### Text
_ _ _ _
= Skewness risk =

Financial modeling term

Skewness risk in forecasting models utilized in the financial field is the risk that results when observations are not spread symmetrically around an average value, but instead have a skewed distribution. As a result, the mean and the median can be different. Skewness risk can arise in any quantitative model that assumes a symmetric distribution (such as the normal distribution) but is applied to skewed data.

Ignoring skewness risk, by assuming that variables are symmetrically distributed when they are not, will cause any model to understate the risk of variables with high skewness.

Skewness risk plays an important role in hypothesis testing. The analysis of variance, one of the most common tests used in hypothesis testing, assumes that the data is normally distributed. If the variables tested are not normally distributed because they are too skewed, the test cannot be used. Instead, nonparametric tests can be used, such as the Mann–Whitney test for an unpaired situation or the sign test for a paired situation.
_ _ _ _
### Supplied data
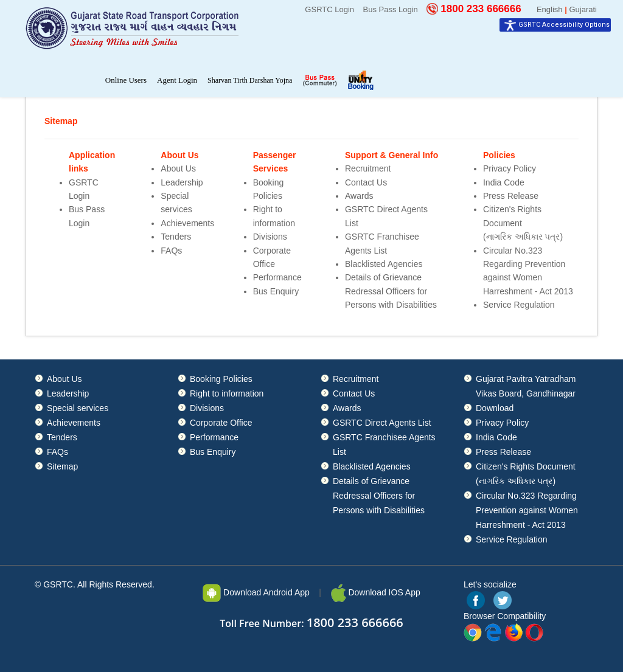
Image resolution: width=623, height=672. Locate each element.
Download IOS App (375, 592)
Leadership (181, 182)
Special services (77, 408)
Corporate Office (221, 423)
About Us (178, 168)
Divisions (270, 237)
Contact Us (366, 182)
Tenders (176, 237)
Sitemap (62, 466)
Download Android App (256, 592)
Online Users (126, 80)
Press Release (510, 196)
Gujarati (583, 9)
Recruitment (367, 168)
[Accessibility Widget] (555, 25)
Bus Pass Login (391, 9)
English (549, 9)
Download (495, 408)
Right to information (226, 393)
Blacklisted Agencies (384, 264)
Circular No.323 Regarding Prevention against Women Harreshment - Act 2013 (527, 510)
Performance (277, 277)
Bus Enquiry (276, 291)
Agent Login (177, 80)
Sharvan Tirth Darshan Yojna (249, 80)
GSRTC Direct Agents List (382, 423)
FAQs (171, 251)
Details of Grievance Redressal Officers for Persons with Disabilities (391, 291)
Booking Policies (221, 379)
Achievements (187, 223)
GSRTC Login (329, 9)
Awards (359, 196)
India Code (504, 182)
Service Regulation (519, 305)
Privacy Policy (509, 168)
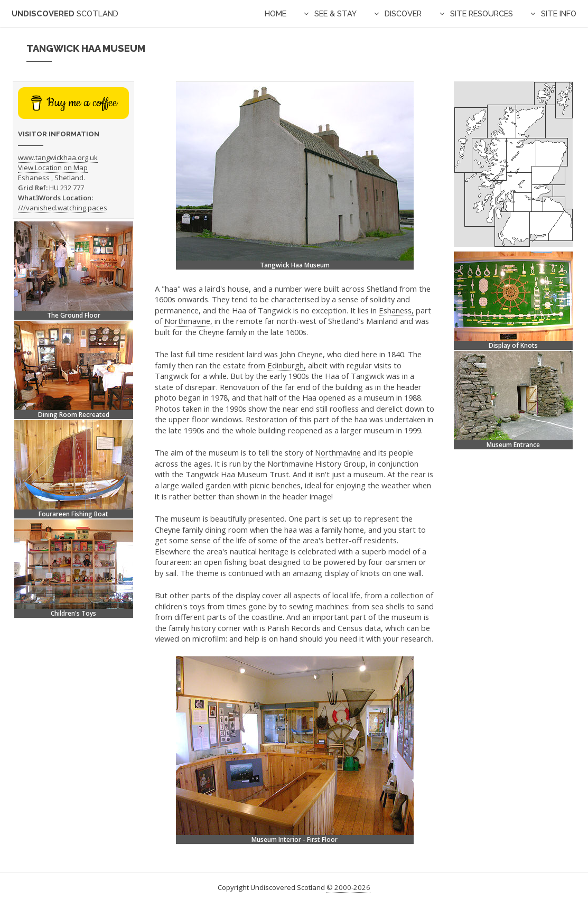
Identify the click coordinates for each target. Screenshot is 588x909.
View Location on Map (53, 168)
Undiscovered (65, 13)
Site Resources (481, 13)
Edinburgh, (286, 365)
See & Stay (335, 13)
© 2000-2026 (348, 887)
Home (275, 13)
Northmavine (338, 452)
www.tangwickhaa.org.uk (58, 157)
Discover (403, 13)
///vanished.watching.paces (62, 208)
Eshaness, (396, 310)
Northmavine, (188, 321)
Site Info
_ _ _ _
### Request 1
In the skewness risk text, what test is named for an unpaired situation?
### Request 2
Reproduce the part of the skewness risk text between "Ignoring skewness risk, by" and "with high skewness.", inclusive.

### Written solution 1
The Mann–Whitney test.

### Written solution 2
Ignoring skewness risk, by assuming that variables are symmetrically distributed when they are not, will cause any model to understate the risk of variables with high skewness.